Wednesday, 20 September 2017

Tales of the Riverbank

Hearing that the Soviet Union was developing miniature submarines, someone in the Royal Navy's top secret Weaponized Wildlife Unit* decided to start a programme to train kingfishers to identify and attack them. Only when the person responsible was informed that (a) "miniature" submarines were not that small, and (b) were unlikely to turn up in the freshwater situations favoured by kingfishers, anyway, was the programme quietly abandoned, and the birds released back into the wild. As a result, in the south Hampshire rivers near Portsmouth there is now a strain of unusually aggressive hunter-killer kingfishers, with a peculiar urge to attack the thermos flasks and drink bottles of riverside picnickers.

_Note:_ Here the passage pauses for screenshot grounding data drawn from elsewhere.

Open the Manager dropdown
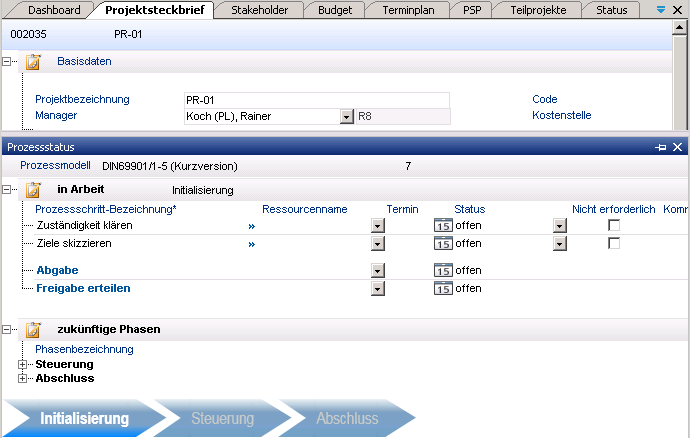tap(347, 116)
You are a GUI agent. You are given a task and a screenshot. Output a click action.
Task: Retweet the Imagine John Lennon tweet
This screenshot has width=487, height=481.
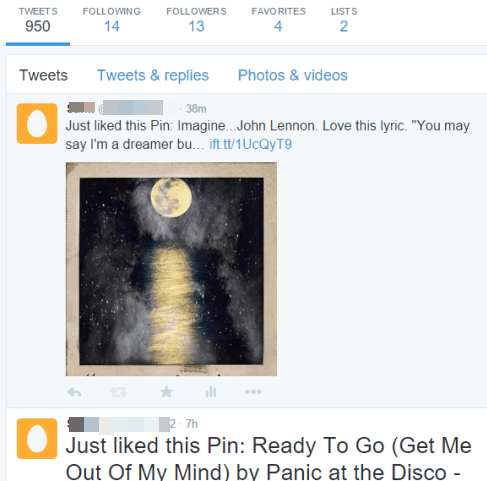click(119, 392)
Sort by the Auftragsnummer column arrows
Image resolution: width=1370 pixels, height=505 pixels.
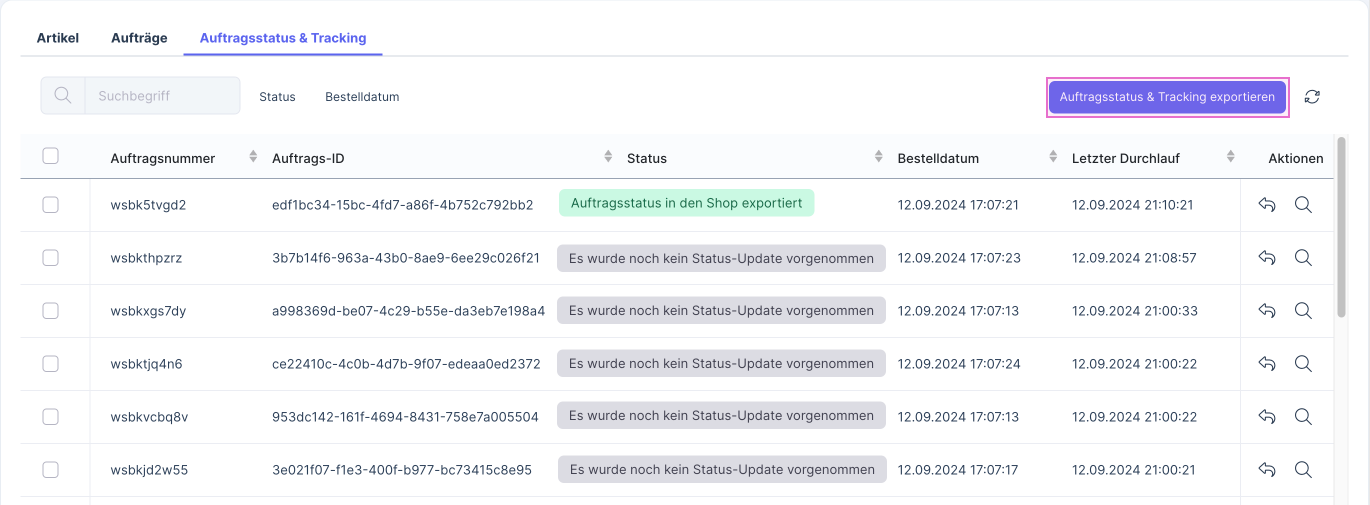coord(253,157)
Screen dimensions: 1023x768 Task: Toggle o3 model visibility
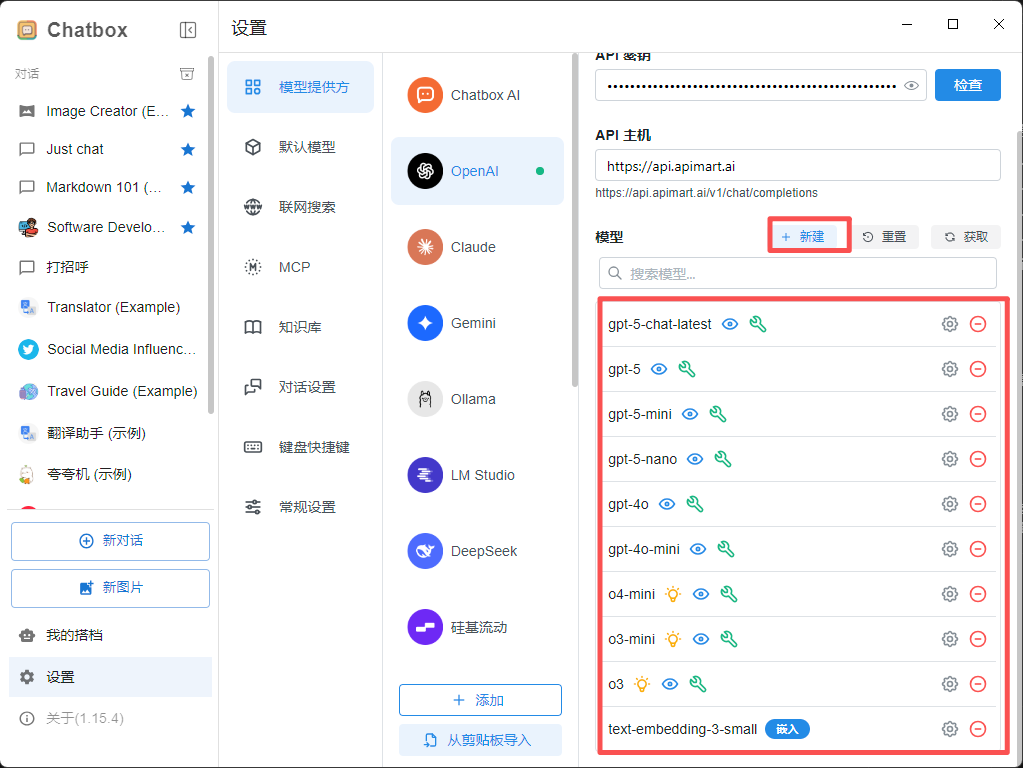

*  You may have heard of their "navy seals", or the controversial and lethal "blue blistering barnacles", now outlawed by international convention.


Huw said...


When I am running along the Basingstoke canal, or up towards Chobham, and I see a kingfisher flashing past, I feel like I've been granted a moment of grace. They never fail to astound me.


PS Top Herge reference, and terrible (great) seal joke.

Mike C. said...


Glad to see someone's awake out there! Apparently Captain Haddock says nothing of the sort in French. Although he is still Capitaine Haddock.